Caroline Freund
Caroline Freund, nonresident senior fellow at the Peterson Institute for International Economics, is dean of the University of California San Diego’s School of Global Policy and Strategy. Previously she was director of trade, competition and investment climate at the World Bank. She was also chief economist for the Middle East and North Africa at the World Bank, after working for nearly a decade in the international trade unit of the research department, and has worked in the research departments of the International Monetary Fund and the international finance division of the Federal Reserve Board.

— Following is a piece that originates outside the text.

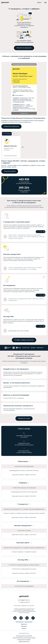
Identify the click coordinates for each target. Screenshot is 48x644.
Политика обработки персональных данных (24, 638)
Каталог (24, 628)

Freund’s research examines international trade, trade policy, and economic growth. She is the author of Rich People Poor Countries: The Rise of Emerging Market Tycoons and their Mega Firms. She has published many articles on the effects of regional trade agreements and edited a volume on The WTO and Reciprocal Preferential Trading Agreements. Her work has appeared in academic journals, including: American Economic Review, Quarterly Journal of Economics, Review of Economics and Statistics, Journal of International Economics, and Journal of Development Economics.
Freund was a member of the EXIM Bank advisory committee from 2014 to 2016. She is on the scientific committees of CEPII (Institute for Research of the International Economy, Paris) and the Economic Research Forum (Cairo), is a member of the Centre for Economic Policy Research, and on the editorial board of the journal Economics and Politics. She received a PhD in economics from Columbia University.